Archon Fung predicted that the advance of technology in the information age will aid transparency. Information disclosure will be more customized (available as an option people can access through their cell phones when choosing products in a supermarket, for example) and transferred horizontally (from consumer to consumer – think about the customer ratings on Amazon.com) rather than vertically (from government to consumer). Disclosure will not depend solely on policy-makers, and the government will become as much facilitator as controller of information flow. The challenge, however, will lie in regulating the transfer and maintaining the quality of information, and that is where the role of government will be crucial. Policy-makers can improve transparency by designing policies that focus on the needs of the end-user, agreeing upon the most effective method of disclosure (standardized tests vs. school report cards, for instance), and standardizing the method of disclosure. Policy-makers must think about when transparency is socially useful and when it is not. In some instances, when variable outcomes are not possible (when people have access to only one utility provider, for example), government regulation may be far more important than transparency policies. Fung emphasized that an effective disclosure system must also have an advocacy base to overcome political forces hostile to transparency.
· · ·
List of tasks:
a – Translate this sentence from the passage on transparency into Spanish: "Policy-makers must think about when transparency is socially useful and when it is not."
b – Extend the passage on transparency and information disclosure above by writing a short paragraph that carries on from its final sentence.

Data supplied:
· · ·
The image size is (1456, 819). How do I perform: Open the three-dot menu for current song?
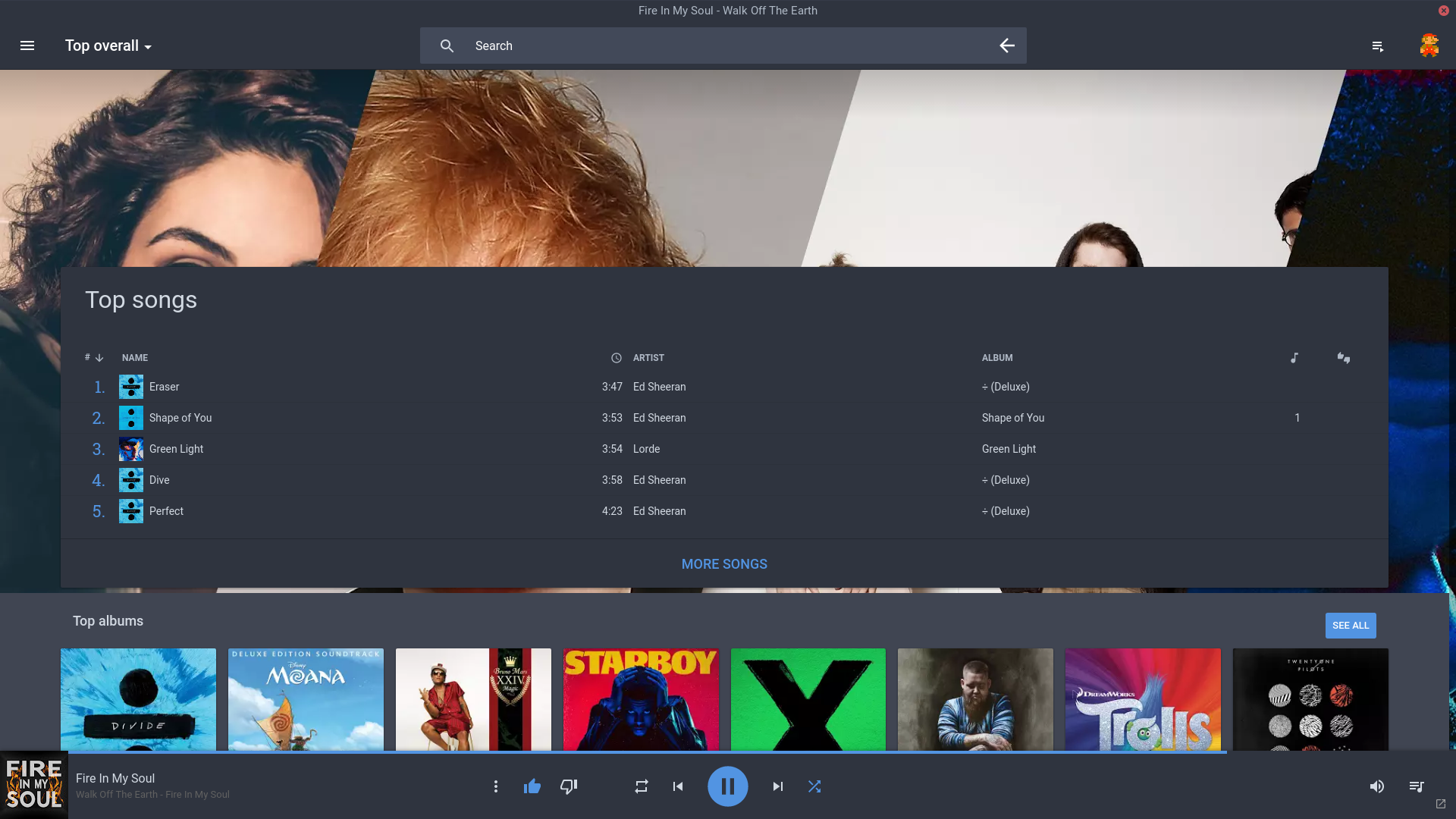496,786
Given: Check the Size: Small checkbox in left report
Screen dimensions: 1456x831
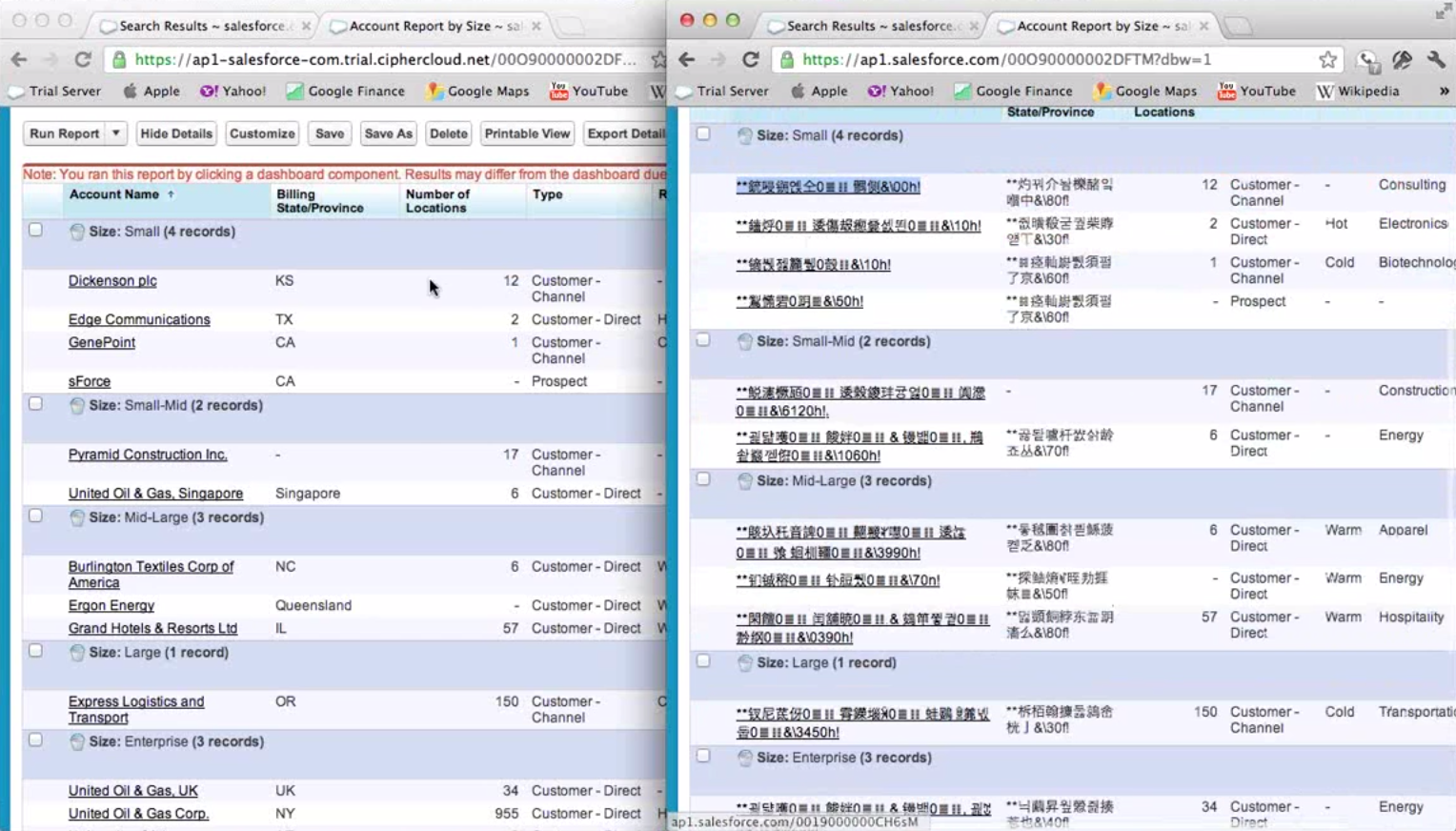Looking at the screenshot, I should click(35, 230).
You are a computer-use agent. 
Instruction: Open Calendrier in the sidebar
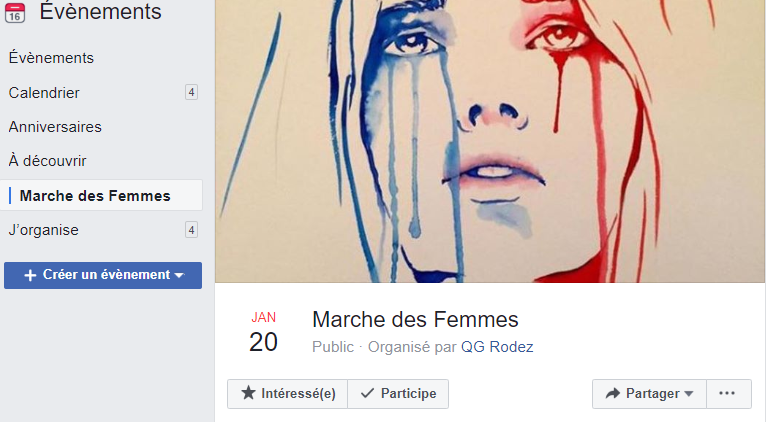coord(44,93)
· · ·
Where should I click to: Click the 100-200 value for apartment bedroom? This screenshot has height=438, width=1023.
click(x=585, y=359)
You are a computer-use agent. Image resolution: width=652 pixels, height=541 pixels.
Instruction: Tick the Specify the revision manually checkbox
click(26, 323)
· · ·
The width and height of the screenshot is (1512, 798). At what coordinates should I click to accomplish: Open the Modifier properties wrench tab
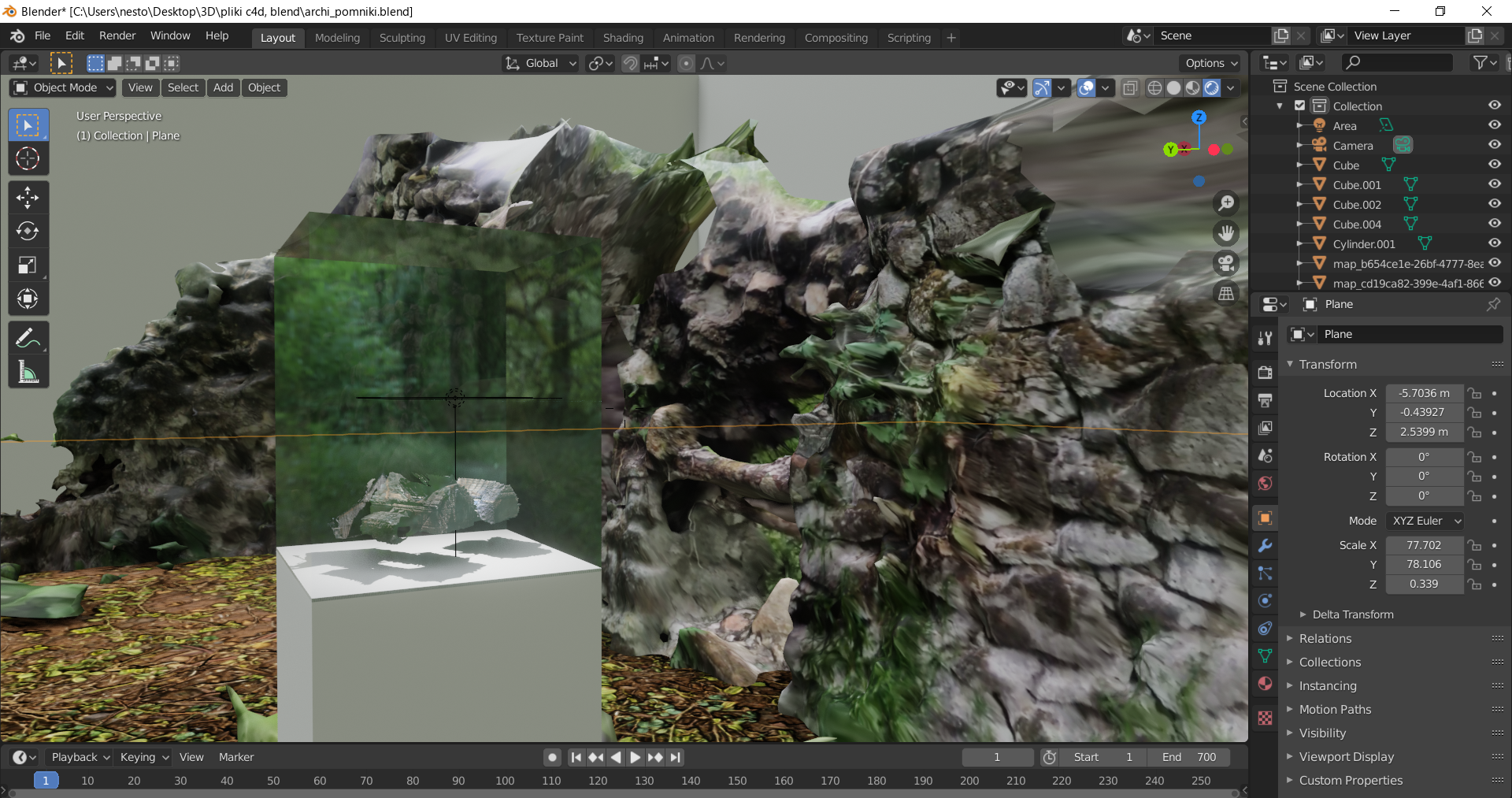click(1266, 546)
· · ·
Outputs by task:
a – Los responsables de las políticas públicas deben pensar en cuándo la transparencia es socialmente útil y cuándo no lo es.

b –
Alasdair Roberts agreed that transparency policies must be carefully crafted to be effective, and even then they may not always be the best disinfectants. Picking up on Fung's point, Roberts suggested that more discussion is needed about the politics of regulation. Some disclosure advocates may seek transparency as an alternative to regulation, he cautioned. Promoting the disclosure of corporate economic activity in the United States and globally, for example, may serve to help investors make prudent choices, but transparency rather than regulation may also result in giving multinational corporations more influence in the government than the average citizen. At what point, Roberts asked, does the ethic of transparency become no more than a placebo, or the illusion of democratic power? More discussion is needed as well about the public's right to know versus an individual's privacy. Unless these issues are addressed, transparency, intended to empower the public, may actually be used to do quite the opposite.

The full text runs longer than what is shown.